In fact, there’s lots of cases of “decision-based evidence-making” in the industry, where evidence is cherry-picked to justify already made decisions.

“Valuable opportunities are being lost as a consequence, including opportunities to create better buildings and increase the expertise of the professionals who make pivotal decisions about how buildings are designed and completed.”

The research analysed anonymous online surveys completed by more than 200 senior built environment professionals, including developers, managers, architects and engineers, and also included in-depth interviews with 18 leaders.

The results showed that feedback from previous projects was the most commonly used source of evidence for decision-makers, ahead of things like consultant insight, knowledge acquired by formal education and up-to-date research findings.

The researchers said preferencing this information was potentially risky.

“In practice, feedback from clients is often difficult to collect and when it is collected, it is rarely undertaken systematically. As such, decision-makers are relying heavily on feedback that is far from ideal.

“Perceptions of the people who actually use the completed buildings and spaces often remain unexplored and there is an over-reliance on anecdotal feedback. This is a critical issue. The lack of feedback increases the risk of misguided or ill-informed decisions.”

The findings showed there was a “resistance to research”, with decision-makers citing a lack of time and difficulty understanding and applying findings to their projects.
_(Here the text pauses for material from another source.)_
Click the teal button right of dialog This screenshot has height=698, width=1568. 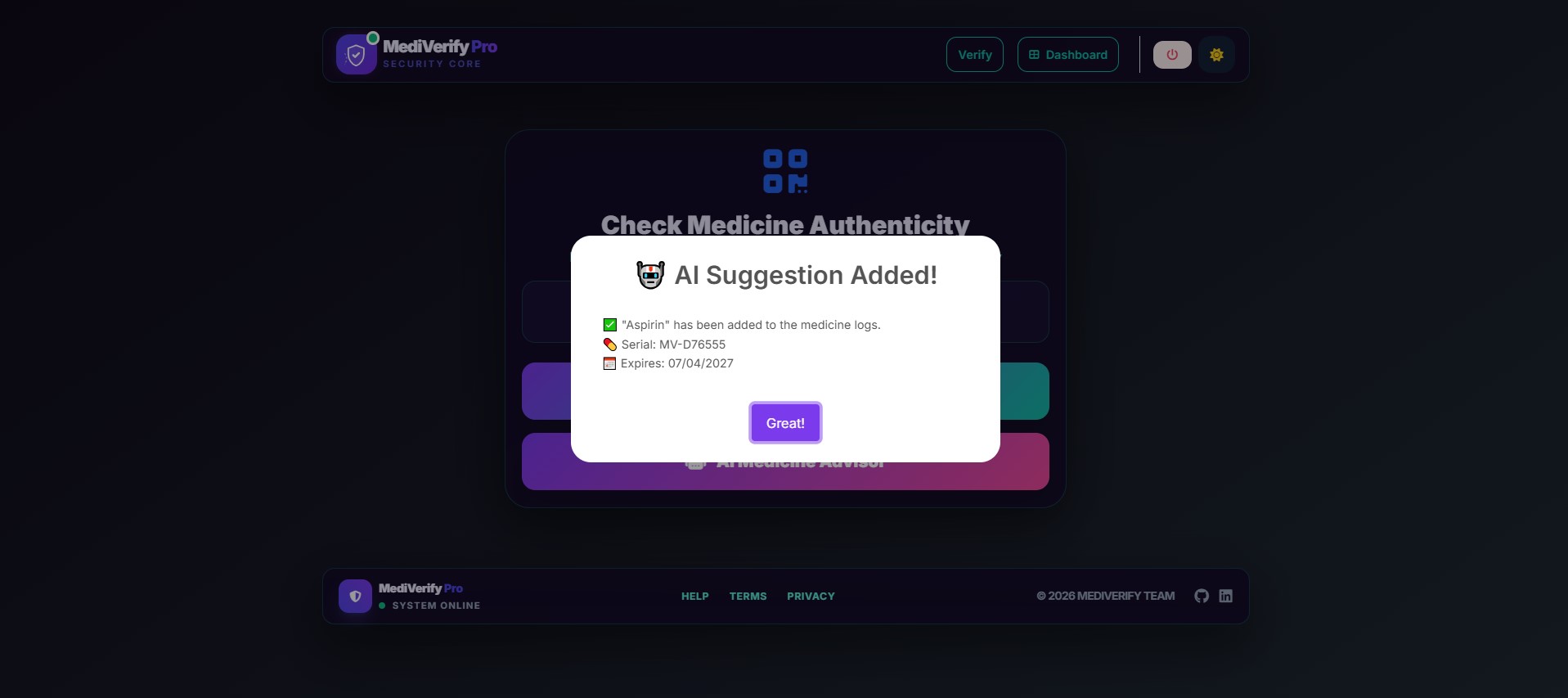(x=1025, y=391)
Many did not see searching for relevant scientific information as part of their role.

“We would argue that to be effective, decision-makers need to be critical of the evidence they use and able to question assumptions,” the report authors said. “As such, searching for relevant research is an essential part of their role.”

Many decision-makers also defined “scientific research” as data collected by their organisations or bodies like the Green Building Council of Australia and Australian Sustainable Built Environment Council.
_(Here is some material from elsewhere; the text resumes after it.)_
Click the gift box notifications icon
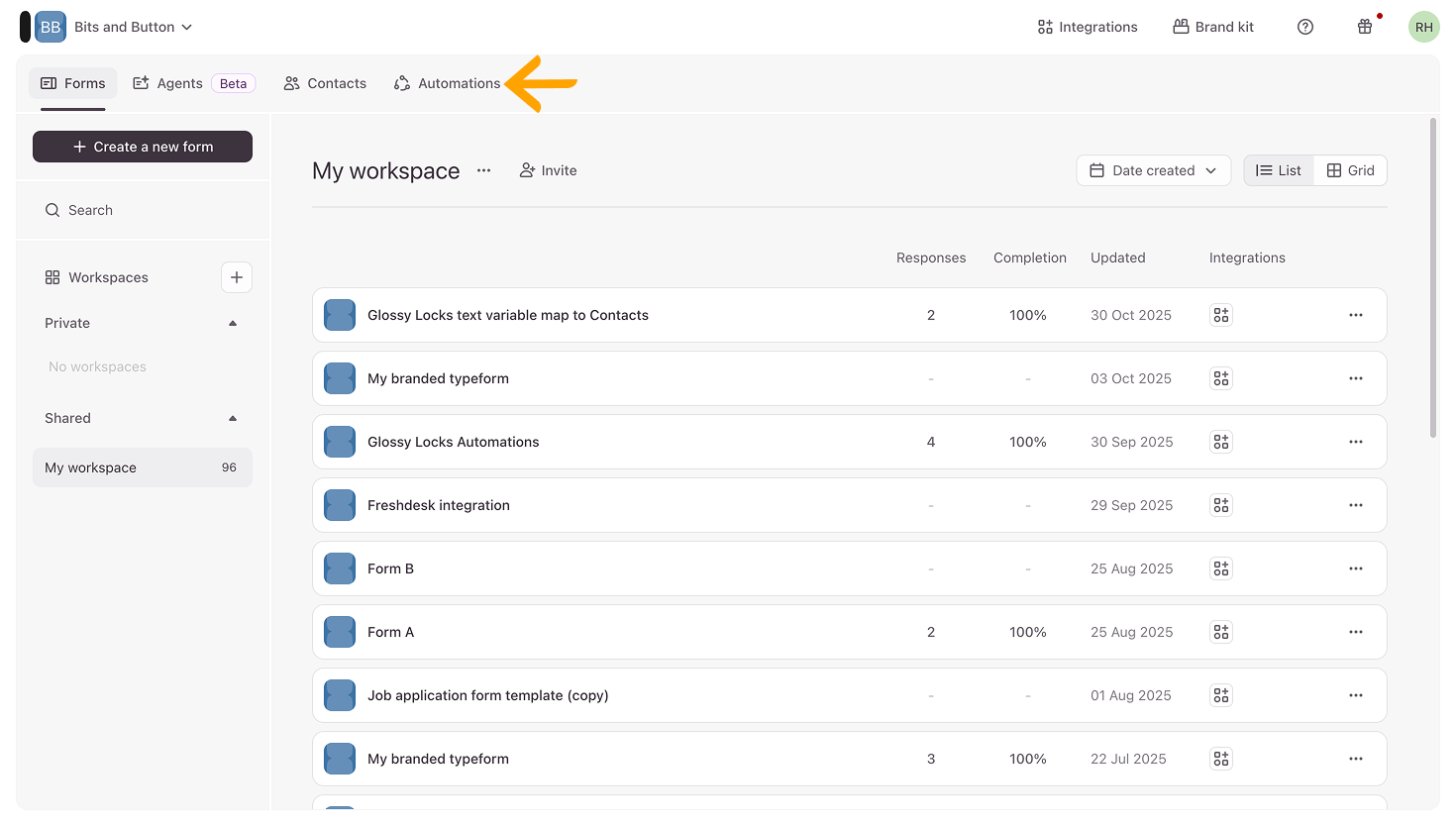 click(1365, 27)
“This represents another important opportunity. As with consultants, industry bodies may be well placed to connect decision-makers with a broader range of evidence. These organisations, however, will need to ensure that the guidelines and other information they promote are in turn based on the best available evidence.”

Academics were rarely seen as a helpful source of evidence, with the work perceived as “disconnected from the realities of industry and lagging behind a fast-moving sector”. Though the report noted that many decision-makers had little actual exposure to academic research to form such opinions.

“If the built environment sector is to benefit from the valuable resources being developed by universities, then academia and industry will need to find ways to collaborate more effectively and influence each other’s practices for mutual benefit.”

The report said if used to its full potential, EBDM could bring with it significant benefits to the Australian economy.

“EBDM leads to high-quality decisions and the ongoing development of up-to-date expertise among managers, architects and other built environment professionals. Ultimately, it leads to better buildings.”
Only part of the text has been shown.